I think that for a lot of open source projects, having I don't know what the right word is, but having at least some compensation for time is more realistic. Realistic. So I guess, like, you know, my though what I spend a lot of time thinking about is with something like Ghostty is I want it to be sustainable long term, but that's a really high bar. So in the short term, is there a way you know, biz outside of me, I should say, should be sustainable outside of me.
Yeah. Yeah.
And, in the short term, is there a way for me to at least you know, there's a few sort of core type contributors. Is there a way for me to allow them to bill a certain number of hours at a certain rate per month? It's certainly not a living wage. It's not enough to be sustainable for them. But it's a show of appreciation and compensation for their time.
You know, the the best description I've heard is that, a lot of the people that that do this sort of contribution are, older, have kids, and every hour they spend of every day is a trade off between who they spend it with and what they're doing. And and if they could convince their partner or something that, hey, I spend I spend a couple hours playing around with this project every night. But Yeah. At least, you know, it's
it's It's a vacation.
Allowing us to do this. Yeah. It's not total free time. Right? Like, I'm not totally just, like, giving away my time.
That's I I'm sort of more interested in that bar to get started because I think it's applicable to so many more projects. I think the sustainability bar is critical for projects like, I don't know, you know, like the kernel, FFmpeg, cURL, these core, core, core technologies.
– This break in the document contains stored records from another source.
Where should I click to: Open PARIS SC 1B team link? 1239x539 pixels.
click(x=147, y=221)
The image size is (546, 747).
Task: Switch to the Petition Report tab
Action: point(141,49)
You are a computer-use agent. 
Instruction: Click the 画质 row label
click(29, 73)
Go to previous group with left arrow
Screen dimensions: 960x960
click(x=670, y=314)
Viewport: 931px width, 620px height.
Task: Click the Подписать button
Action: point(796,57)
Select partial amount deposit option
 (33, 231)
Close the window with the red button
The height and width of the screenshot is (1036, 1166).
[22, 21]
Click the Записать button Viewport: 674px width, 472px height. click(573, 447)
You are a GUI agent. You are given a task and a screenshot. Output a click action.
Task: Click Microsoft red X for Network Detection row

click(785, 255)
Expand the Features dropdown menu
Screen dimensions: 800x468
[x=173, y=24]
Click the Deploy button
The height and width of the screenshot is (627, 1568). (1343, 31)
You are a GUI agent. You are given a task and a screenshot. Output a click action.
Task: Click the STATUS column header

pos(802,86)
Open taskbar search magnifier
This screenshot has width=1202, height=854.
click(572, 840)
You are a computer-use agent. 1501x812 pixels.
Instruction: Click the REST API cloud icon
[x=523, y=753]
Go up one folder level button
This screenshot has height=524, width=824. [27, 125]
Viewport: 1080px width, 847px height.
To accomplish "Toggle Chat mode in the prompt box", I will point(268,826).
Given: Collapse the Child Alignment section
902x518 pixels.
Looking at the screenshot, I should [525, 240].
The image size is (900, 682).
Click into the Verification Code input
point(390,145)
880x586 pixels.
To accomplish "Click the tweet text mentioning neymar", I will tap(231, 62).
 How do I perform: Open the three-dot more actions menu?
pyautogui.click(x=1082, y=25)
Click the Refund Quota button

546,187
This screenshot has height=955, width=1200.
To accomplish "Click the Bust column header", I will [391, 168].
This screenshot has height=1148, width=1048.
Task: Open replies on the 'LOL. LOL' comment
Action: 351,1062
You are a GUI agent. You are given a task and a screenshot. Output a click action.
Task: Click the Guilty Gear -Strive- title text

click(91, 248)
But there's so many non core open source projects out there that I can't foresee somebody being paid a competitive salary, even one person to work on it full time, that I'd rather just show appreciation.
Yeah. True. Because it's like, when you actually think about where you draw the line on that, it's like, could be so many projects.
Yeah. Yeah.
Okay. And then, so on Ghostty as well, so one of the things that you've written a lot about is, like, kind of how you take on large technical projects. And you wrote this really interesting article about like how you do it, because speaking from my own experience, it can be really easy to just get like, you as soon as you start thinking about it too much, like, it could be easy to just like get either get overwhelmed or start it and then like never really get anywhere with it, throw it away, that sort of thing. And your your article is really interesting.
Yeah. That's that's you know, for me, it comes from personal experience where one thing I learned really quickly about myself when I was a teenager was that if I took on too big of a challenge, that I would become demotivated, and never complete it. Or the the inverse is actually what I what I realized more. The inverse was that I realized when I achieved something, I got a huge amount of satisfaction in that. Call it a dopamine hit or whatever you want, but I got a huge amount of satisfaction in that.
So I started thinking, what if I broke down my projects better so that I had multiple moments where I was having that sort of achievement moment where I would feel feel happy and and it would push me to the next thing, push me to the next thing. And And so what I what I tried to write about is I feel like a lot of people, yeah, look at look at large projects like a large one. Like, take a browser, a web browser, for example, and think that they can never do it. Like, it's it's an unachievable thing that somehow somehow someone has done. And and to me, I I've taken the opposite approach.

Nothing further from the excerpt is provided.